GIVEN PROBLEM:
Reproduce the part of the records that opens with the line containing "The height and" and closes with the line containing "[x=624, y=976]", with "Tap" in place of "Open" and nothing else changed.

RAW DATA:
════════════════
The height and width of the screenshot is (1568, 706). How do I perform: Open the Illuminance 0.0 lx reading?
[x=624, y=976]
════════════════
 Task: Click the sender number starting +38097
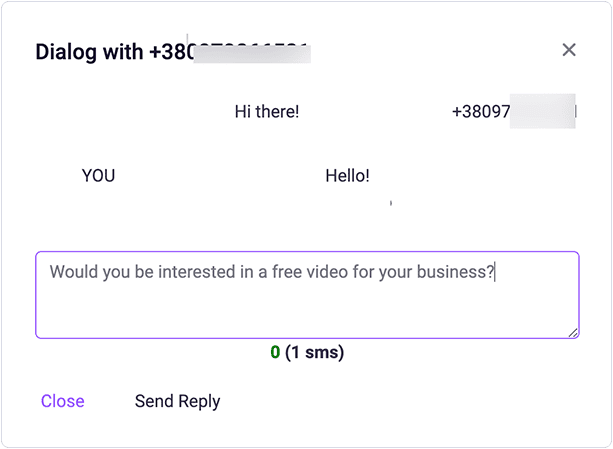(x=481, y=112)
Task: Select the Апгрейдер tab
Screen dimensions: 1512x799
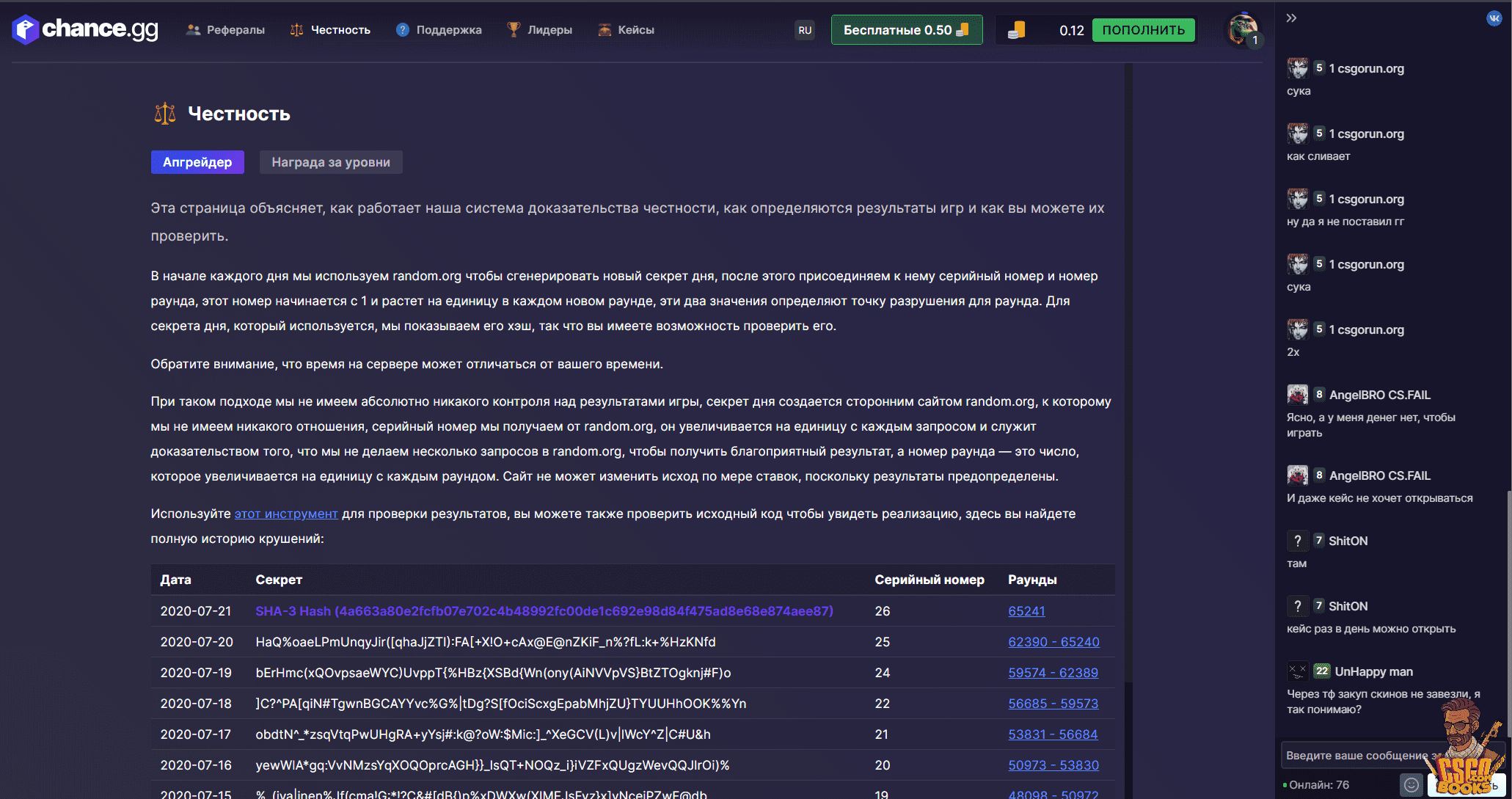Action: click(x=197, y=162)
════════════════
TASK SOLUTION:
The height and width of the screenshot is (1568, 706). How do I perform: Tap the Illuminance 0.0 lx reading?
[x=624, y=976]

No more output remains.